Where does the Pakistan Army stand in the current political impasse? And what does that imply for who will succeed Army Chief General Qamar Bajwa when his tenure expires in November?

Almeida: The shockwaves from Khan’s exit and the current coalition government’s dismal start to an uncertain tenure have convulsed the army and created the greatest political challenge to the army leadership in a generation. General Qamar Javed Bajwa, the army chief, is a wildly unpopular public figure, excoriated by Khan and his supporters and increasingly viewed by the current governing coalition as a lame duck who has lost political control over his institution. In eras past, when an army chief has been deemed to have become more of a liability than an asset to the institution’s interests, a handover to a successor is engineered and the army quickly regroups as an institution. But with November rapidly approaching and a sense that the origins of the current crisis lie in a political tussle over who appoints the next army chief, a path forward is far from clear.

For example, a general election before the next chief is appointed would allow a new prime minister, whether Khan or someone else, to appoint a new chief from a position of sufficient political and electoral authority. However, that would mean a general election held with Bajwa still in office — would Khan accept such a vote to begin with? In any case, after the devastating defeat in the Punjab by-elections, the PML-N-led government appears determined to hold on until November and select a new army chief itself. Much will depend on how Khan casts the choice of a new army chief, if indeed the current coalition limps on until then.

The contortions ahead suggest a bigger challenge for the next army chief: re-thinking the army’s role in Pakistani state and society, especially the political arena. Khan has unleashed a wave of dissent that will not easily be ignored. It cannot be business as usual next time. But as the arrest of a top adviser to Khan, Shahbaz Gill, for allegedly inciting mutiny in the military indicates, charting a new course may be difficult for all sides. 

What are the implications of this ongoing political and economic crisis for Pakistan’s foreign and security policy?
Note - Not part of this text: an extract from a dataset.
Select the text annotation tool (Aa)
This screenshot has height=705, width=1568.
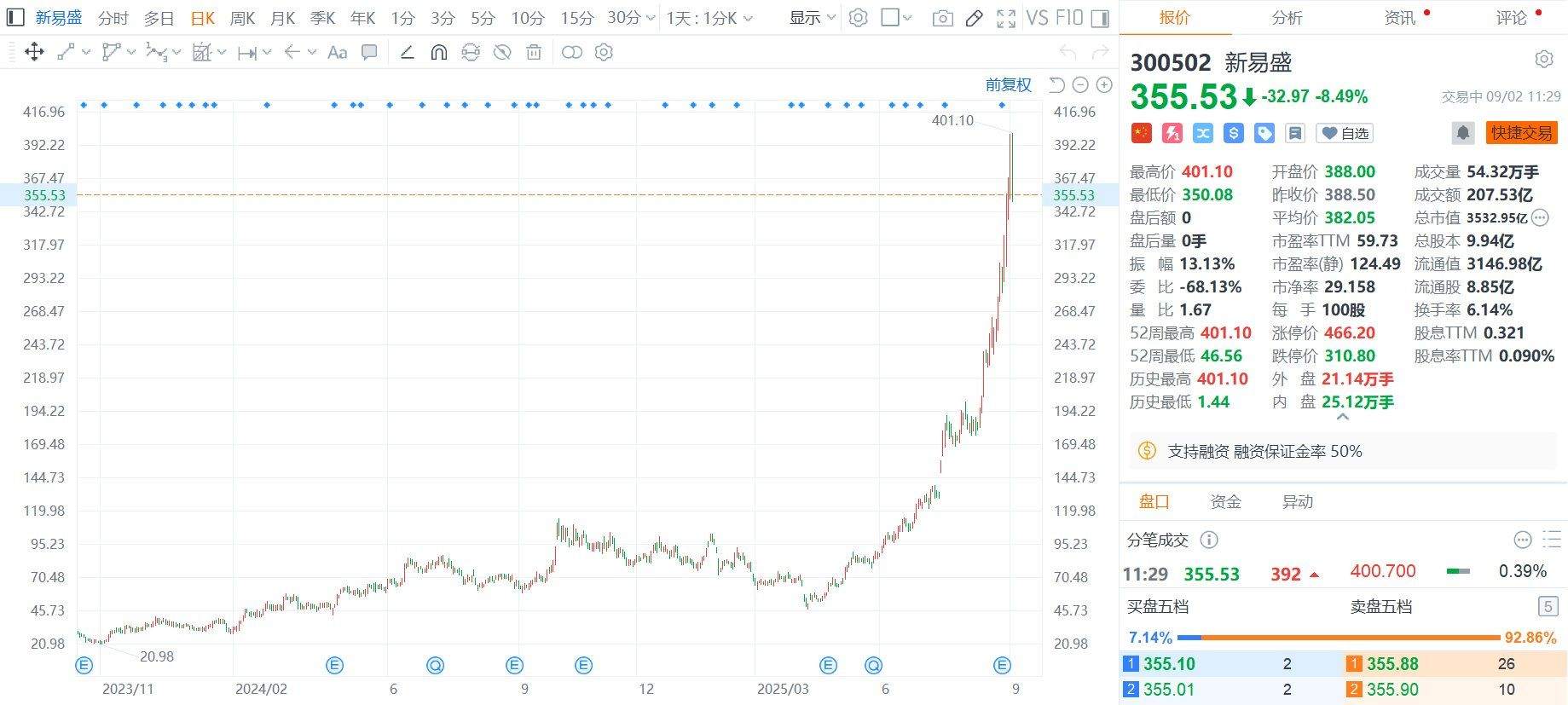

Salikuddin: The political tumult over the last few months has focused both politicians and the military establishment inward on domestic concerns, seemingly making new foreign policy initiatives less important. Khan’s accusations of a U.S. plot to oust him from office have divided public opinion severely, with his supporters firmly believing the anti-U.S. rhetoric. The establishment has tried to publicly undercut the anti-U.S. conspiracy theories, and Prime Minister Sharif’s government has been actively pursuing outreach to the United States to try to repair the relationship. Pakistan’s efforts to rebalance relations with both the United States and China are proving to be more tortuous than planned, with political uncertainty dominating attention and U.S.-China friction on the rise.

More recently, Pakistan’s flailing economy has put pressure on both civilian and military leaders to reach out to key allies to secure loans and save the country from default. While Pakistan has previously seen economic crises, this time around both continued political uncertainty and global economic conditions have exacerbated the nature of the problem. In late July, Army Chief Bajwa reached out directly to U.S. Deputy Secretary of State Wendy Sherman to seek U.S. assistance in securing the early release of IMF loans. With the rupee’s devaluation stunning Pakistanis and the need for bridge loans imminent, General Bajwa is also seeking help from Saudi Arabia and the UAE. While military involvement is not unprecedented, Bajwa’s calls highlight the level of concern about the economy and the continued negotiation of civil-military balance. Pakistani leaders are also seeking Chinese assistance, and Sharif has reaffirmed Pakistan’s commitment to the China-Pakistan Economic Corridor.